**Work instructions:** Return every row below word for word, leaving the pictures out.

==================================================

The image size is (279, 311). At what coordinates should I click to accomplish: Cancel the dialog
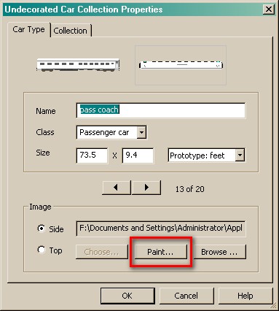pyautogui.click(x=186, y=296)
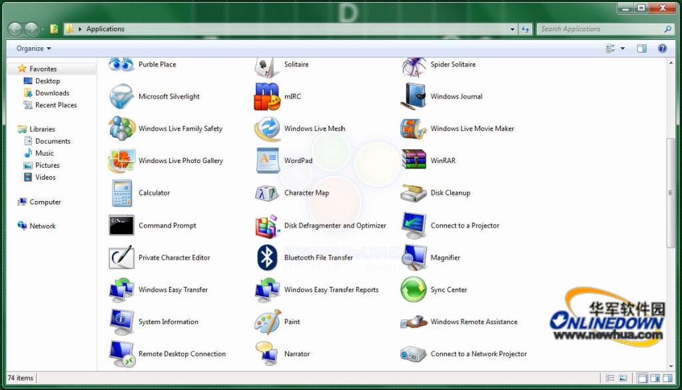This screenshot has height=390, width=682.
Task: Expand the change view options arrow
Action: click(x=623, y=49)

==================================================

**Exercise output:**
The image size is (279, 311). At what coordinates should I click to accomplish: Cancel the dialog
pyautogui.click(x=186, y=296)
This screenshot has height=390, width=682.
Task: Expand the change view options arrow
Action: click(x=623, y=49)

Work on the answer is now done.